L’idée est même évoquée dans l’accord de majorité régional, même si le gouvernement ne semble pas vouloir concrétiser.

A minima, le cadre juridique qui accompagnerait la mise en place de ce nouveau service devrait prévoir d’une part, le recours au testing comme mode d’enquête et d’autre part, la possibilité pour les futurs agents d’agir d’initiative.

Le nouveau régime en matière de discrimination à l’embauche démontre qu’il est possible — dans des conditions strictes, fixées par la loi — de faire du testing, l’arme principale des inspecteurs et d’y associer un régime de sanctions proportionnées, pouvant mener à des amendes.

Le mécanisme nous semble transposable au secteur du logement. Le testing devrait pouvoir être mobilisé, tant lors du premier contact avec l’agent immobilier ou le bailleur privé que lors d’une visite de logement.

Le pouvoir d’initiative des inspecteurs est essentiel, car on l’a dit plus haut, les plaintes supposent une démarche individuelle à laquelle peu de candidats locataires consentent. Elles restent marginales et ne révèlent qu’une infime partie du problème. Or, justement, un des bémols de la nouvelle ordonnance en matière de discrimination à l’emploi, c’est de limiter le pouvoir d’action des inspecteurs aux plaintes. L’argument évoqué pour justifier ce choix, c’est que faire un testing, sans suspicion de discrimination, consisterait à pousser les gens à la faute. On ne voit pas vraiment pourquoi. Est-ce qu’un contrôle de vitesse pousse les automobilistes à rouler trop vite ? Il sert juste à constater une infraction.

Dernier élément à ce stade : concrétiser maintenant et pas dans un futur hypothétique. Ce serait en tout cas un signal politique fort adressé à tous ceux qui mettent des logements en location et qui se permettent d’ignorer la loi. Ce serait aussi pour les victimes, la preuve qu’elles ne sont pas abandonnées à leur sort.

Intensifier la lutte contre la discrimination en choisissant d’attaquer le problème frontalement est nécessaire. Il faut toutefois combiner cette approche à d’autres, peut-être moins directes, mais tout aussi redoutables. On pense à la régulation des loyers, la mise en place d’une allocation loyer à large spectre, la création d’un fonds de garanties locatives… Des mesures que nous défendons ardemment aussi.

Cette publication est éditée à l’aide de subsides de la Région de Bruxelles-Capitale, Insertion par le logement et avec le soutien de la Fédération Wallonie-Bruxelles.

[1]UNIA est le centre interfédéral pour l’Egalité des chances. Il est habilité à recevoir les signalements individuels de discrimination et d’y donner suite (solution négociée ou procédure judiciaire). Il joue aussi un rôle important en matière de sensibilisation, de prévention, de recherche et de prospection.

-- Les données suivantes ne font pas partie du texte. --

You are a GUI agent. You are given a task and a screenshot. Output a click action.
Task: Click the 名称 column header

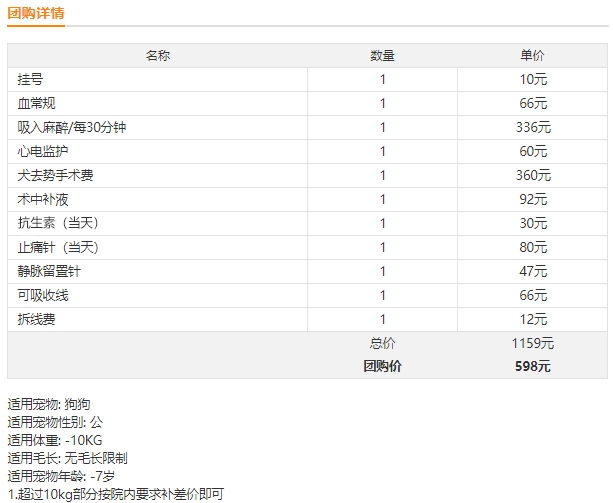[x=158, y=55]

[2]Baromètre de la diversité logement, UNIA, 2014.

[3]Loi du 10 mai 2007 tendant à lutter contre certaines formes de discrimination.

[4]Sexe, prétendue race, couleur, ascendance, nationalité, origine nationale ou ethnique, âge, orientation sexuelle, état civil, naissance, fortune, conviction religieuse ou philosophique, conviction politique, langue, état de santé actuel ou futur, handicap, caractéristique physique ou génétique, origine sociale.

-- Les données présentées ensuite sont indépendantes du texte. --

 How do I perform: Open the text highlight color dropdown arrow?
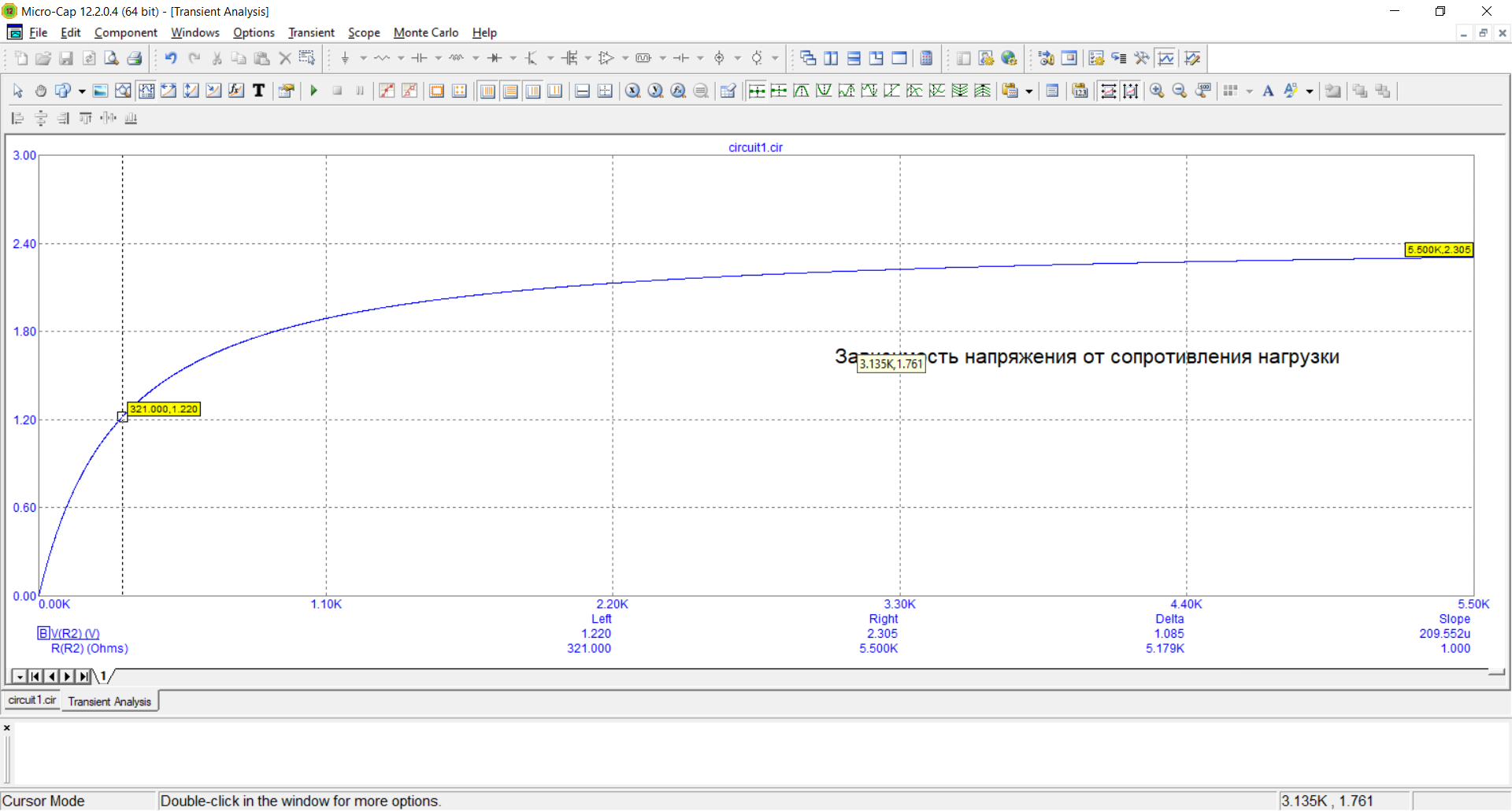pos(1310,91)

[5]La voie judiciaire n’est pas la seule issue, au contraire. Des solutions extrajudiciaires existent aussi et sont d’ailleurs privilégiées par UNIA, qui soutient les victimes dans leurs démarches. Ces solutions peuvent prendre des formes diverses : reconnaissance de la faute, excuses, indemnisation…

[6]Projet d’ordonnance visant à lutter contre les discriminations en matière d’emploi en Région de Bruxelles-Capitale, votée au Parlement bruxellois le 13 octobre 2017.

[7]Etrangement, les agences d’intérim semblent absentes du dispositif.